Ada yang memilih menjadi tukang cuci, tukang seterika pakaian hingga berjualan makanan ringan di depan rumah. Meski penghasilannya juga tidak besar, namun bisa dipakai untuk membeli beras 1 kilogram (kg). Salah satunya Trisnawati, 31, istri Ismail seorang nelayan yang sudah tinggal di kawasan ini sejak sepuluh tahun lalu.

Wati, demikian dia biasa disapa, harus ikut banting tulang menghidupi keluarga dengan berjualan jajanan anak-anak, mi dan tahu goreng. Bagi dia tidak masalah turut bekerja asal ketiga anaknya bisa bersekolah. Sebab, jika harus bergantung dengan pendapatan suami bisa dipastikan akan sulit menyekolahkan anakanaknya karena biaya untuk kebutuhan di rumah saja sudah besar.

“Tidak mungkin menunggu hasil melaut dari suami karena tidak tentu hasilnya. Sebab bisa saja tidak ada ikan yang bisa dibawa pulang, padahal perginya sudah berhari-hari. Karena itu istri mau tak mau membantu suami dengan berbagai cara salah satunya jualan seperti ini,” katanya kepada KORAN SINDO MEDAN, baru-baru ini. Terlebih dia masih harus menanggung kebutuhan dua adiknya yang belum berkeluarga di rumahnya. Jadi, total ada tujuh orang tinggal pada bangunan berukuran lebih kurang 5x4 meter dengan penyangga kayu tepat di pinggir Sungi Deli.

“Saya anak pertama dari enam bersaudara dan sudah tidak ada orang tua lagi, jadi adik-adik saya yang belum berkeluarga tinggal di sini juga. Walaupun mereka sudah punya penghasilan sendiri, tapi tetap saja sebagai kakak harus menanggungjawabi keduanya,” ujarnya. Dari berjualan, penghasilannya pun tak menentu. Tak masalah, yang penting bagi dia, selama untung dari jualan bisa untuk membeli 1 kg beras sudah membuatnya tenang. Kebutuhan lainnya akan lebih mudah dipenuhinya.

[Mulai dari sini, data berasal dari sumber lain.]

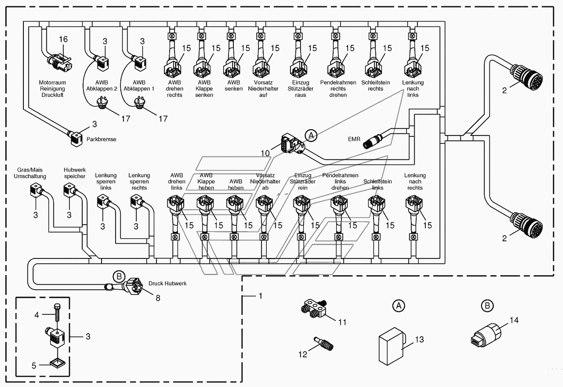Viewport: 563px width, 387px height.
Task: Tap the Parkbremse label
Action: (101, 139)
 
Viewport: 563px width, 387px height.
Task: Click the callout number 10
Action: (265, 153)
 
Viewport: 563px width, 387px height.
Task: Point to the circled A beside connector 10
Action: (311, 136)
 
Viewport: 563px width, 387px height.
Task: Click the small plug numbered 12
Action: (324, 344)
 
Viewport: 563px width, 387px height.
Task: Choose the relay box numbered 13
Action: (392, 346)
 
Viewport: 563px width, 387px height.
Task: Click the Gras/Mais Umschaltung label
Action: (30, 173)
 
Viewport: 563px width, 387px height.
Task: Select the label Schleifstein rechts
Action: (376, 86)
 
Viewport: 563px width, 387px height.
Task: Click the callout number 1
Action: (261, 296)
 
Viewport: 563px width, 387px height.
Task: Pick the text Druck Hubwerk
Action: (167, 283)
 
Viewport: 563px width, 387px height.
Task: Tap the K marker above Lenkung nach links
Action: (413, 36)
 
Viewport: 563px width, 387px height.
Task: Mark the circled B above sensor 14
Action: (487, 306)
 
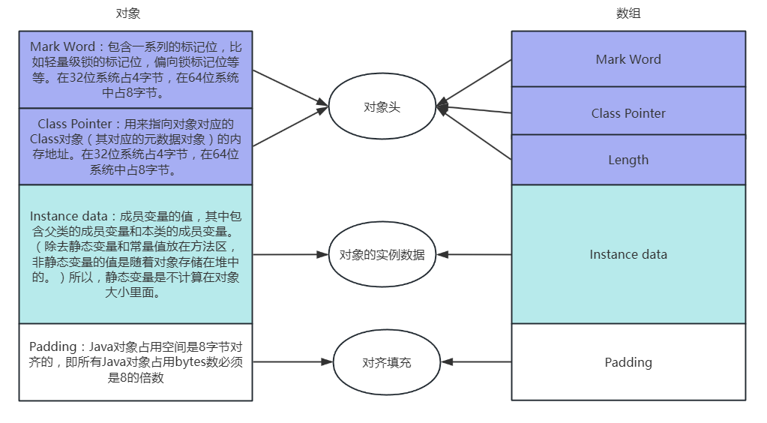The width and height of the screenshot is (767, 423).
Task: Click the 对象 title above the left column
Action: pyautogui.click(x=128, y=14)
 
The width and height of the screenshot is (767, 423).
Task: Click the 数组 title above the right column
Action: pyautogui.click(x=628, y=14)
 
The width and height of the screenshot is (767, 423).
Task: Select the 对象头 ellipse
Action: pyautogui.click(x=382, y=107)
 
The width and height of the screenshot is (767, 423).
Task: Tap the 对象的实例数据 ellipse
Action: pyautogui.click(x=382, y=254)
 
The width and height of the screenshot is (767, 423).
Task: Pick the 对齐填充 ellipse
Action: pyautogui.click(x=386, y=362)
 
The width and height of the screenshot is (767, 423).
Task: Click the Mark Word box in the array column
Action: pyautogui.click(x=628, y=59)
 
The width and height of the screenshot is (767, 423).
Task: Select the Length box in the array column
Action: pyautogui.click(x=628, y=160)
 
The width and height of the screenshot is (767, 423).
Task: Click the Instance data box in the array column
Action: pyautogui.click(x=628, y=254)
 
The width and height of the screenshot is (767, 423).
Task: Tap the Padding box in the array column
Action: pyautogui.click(x=628, y=362)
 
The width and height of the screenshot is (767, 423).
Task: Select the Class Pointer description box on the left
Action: pyautogui.click(x=136, y=147)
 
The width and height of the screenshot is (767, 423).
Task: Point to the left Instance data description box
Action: pyautogui.click(x=136, y=254)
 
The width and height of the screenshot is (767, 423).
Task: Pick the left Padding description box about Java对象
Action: pyautogui.click(x=136, y=362)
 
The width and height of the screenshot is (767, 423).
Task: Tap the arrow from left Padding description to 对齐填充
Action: pyautogui.click(x=292, y=362)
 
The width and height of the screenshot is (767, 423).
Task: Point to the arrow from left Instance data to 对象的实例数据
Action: pyautogui.click(x=290, y=254)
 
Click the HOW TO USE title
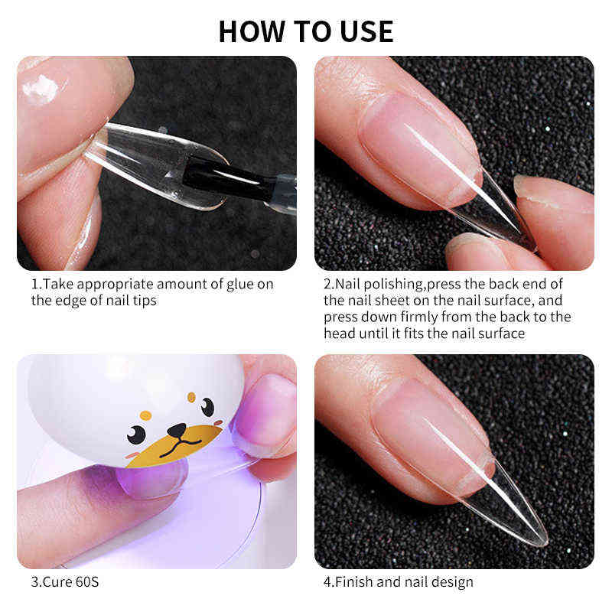click(306, 31)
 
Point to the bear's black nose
click(177, 431)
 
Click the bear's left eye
click(136, 435)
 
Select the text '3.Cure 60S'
click(65, 581)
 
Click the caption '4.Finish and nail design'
click(398, 581)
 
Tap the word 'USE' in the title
click(364, 31)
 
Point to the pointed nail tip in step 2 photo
click(520, 230)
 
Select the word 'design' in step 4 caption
click(452, 581)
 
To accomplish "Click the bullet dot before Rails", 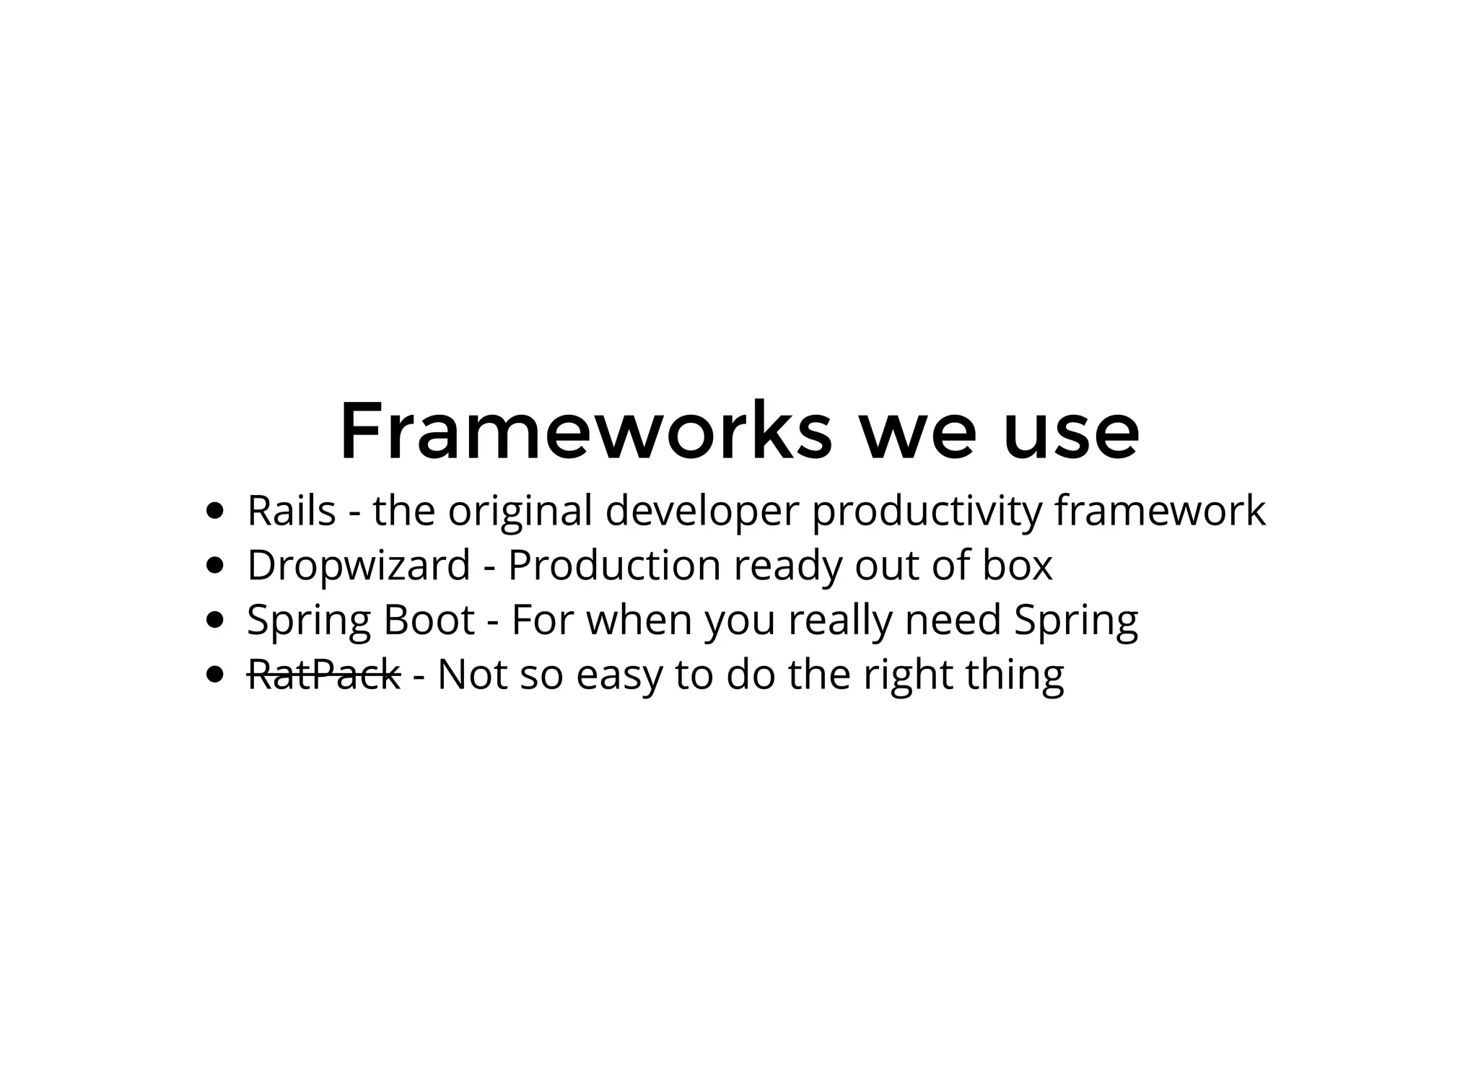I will (214, 511).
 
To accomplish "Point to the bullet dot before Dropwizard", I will (214, 565).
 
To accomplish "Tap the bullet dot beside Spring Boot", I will (214, 619).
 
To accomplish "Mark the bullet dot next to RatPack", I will (214, 674).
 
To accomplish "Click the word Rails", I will (292, 511).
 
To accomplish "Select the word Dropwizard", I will (359, 565).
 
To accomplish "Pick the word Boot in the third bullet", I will (429, 619).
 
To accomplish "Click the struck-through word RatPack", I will (324, 674).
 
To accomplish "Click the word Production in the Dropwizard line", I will (614, 565).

“Bisa beli beras sekilo untuk dimakan dua atau tiga hari semua orang satu rumah ini sudah tenang saya. Apalagi kalau sisa (untung jualan) ada ditabung lebih bagus lagi,” jelasnya. Untuk modal berjualan sehari-hari, dia harus pintar memutar hasil penjualan hari ini. Jika tidak maka keesokan harinya dia tidak akan bisa jualan.

“Dari pagi sudah keluar belanja ke pasar beli mi dan tahu untuk digoreng. Harga satu porsi disesuaikan dengan kehidupan penduduk di sini yang rata-rata pun nelayan. Jadi kalau ditanya berapa untung, sebenarnya kecil, tapi lumayanlah untuk biaya sekolah,” paparnya. Setiap harinya dia berjualan dari pagi hingga pukul 22.00 WIB. Jika suami tidak melaut, dia akan melayani pembeli hingga tengah malam. Rasa lelah tidak diabaikannya asal anakanaknya bisa bersekolah dan berpakaian layaknya temantemannya yang lain.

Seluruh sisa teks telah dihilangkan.